Once you start using more than a couple of pedals you will need to consider the order in which they are laid out as this will have an effect on your overall tone.
Pedals react differently depending on what's coming into them, whether that's your pure guitar signal or the signal from other pedals, so we have to take this into account when lining up our pedals. This is often referred to as signal chain.
You won't damage your pedals if you put them in the wrong order, and there's no right or wrong way, but when you're starting out we'd recommend following this basic order:
Modulation effects (eg, chorus/flange)
Time-based effects (eg, reverb/delay)
If you're using multiple pedals then a pedal board would be a wise investment too. They come in a variety of sizes to suit your needs and most come either built into a hardcase or with a soft bag for easy transportation.

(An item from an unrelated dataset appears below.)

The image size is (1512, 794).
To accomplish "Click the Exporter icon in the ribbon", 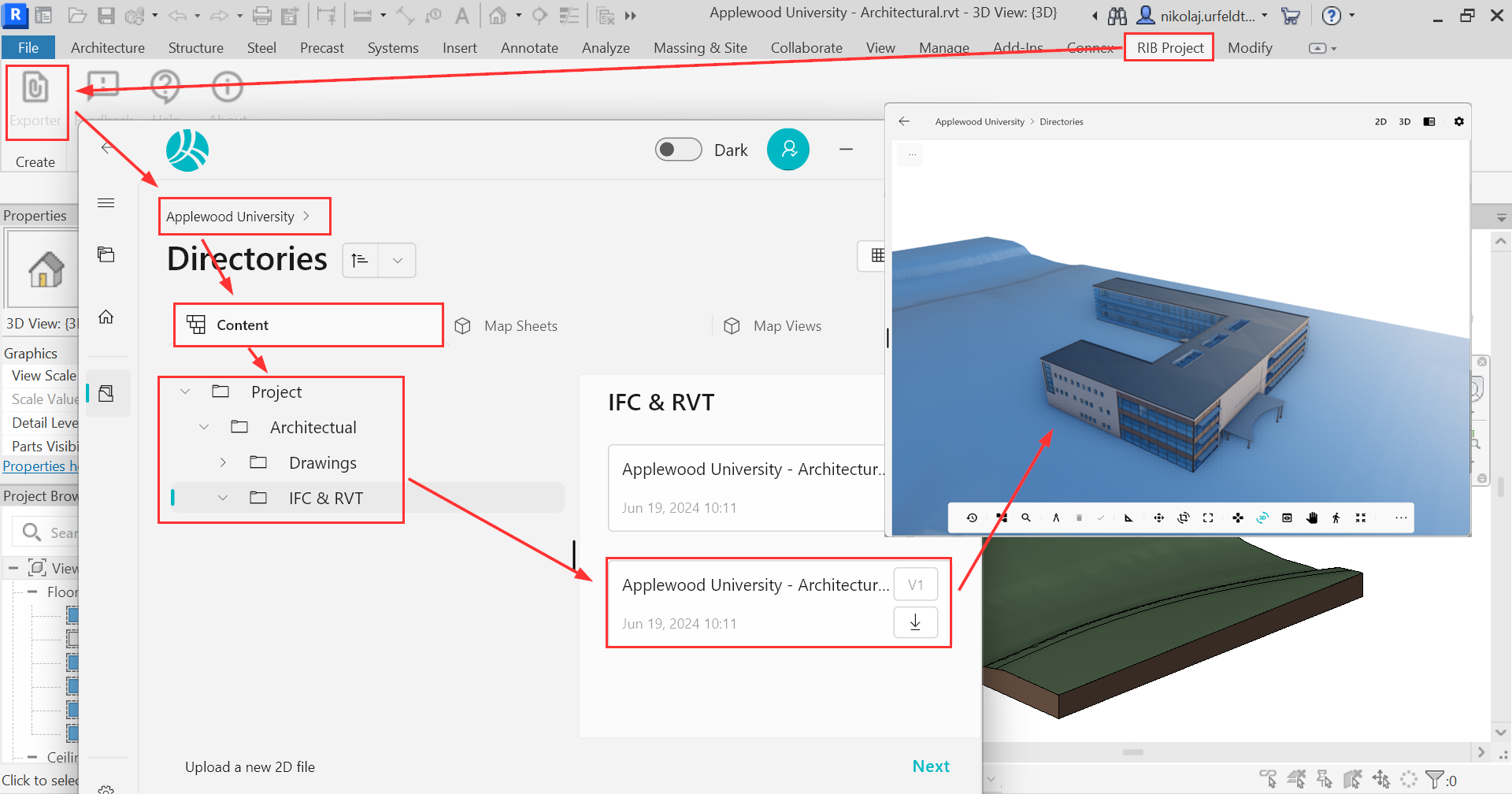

Whichever option you go for make sure you buy one that's big enough to fit your existing pedals comfortably and will accommodate more if you have plans to expand your set-up.
Once you're happy with the order of your pedals and they're securely in place, you'll need enough short patch cables to connect your pedals together, plus two longer cables to connect between your pedal board and guitar and between your pedalboard and your amp. Buy the best you can afford to get the longest life out of your cables.
When running multiple pedals you can, of course, power with batteries but you'll eat through them quickly. Alternatively you might want to try a multi-output power supply that will keep things simple and tidy. There are many standalone options, or you can opt for a pedal board with a power supply built in.
There's also the option of building your own pedal board from scratch at home. This can be a fun and satisfying way of getting your 'board set-up just how you want it and there are plenty of tutorials that show you how online.
Whatever works for you, a pedalboard is great way to keep your effects organised.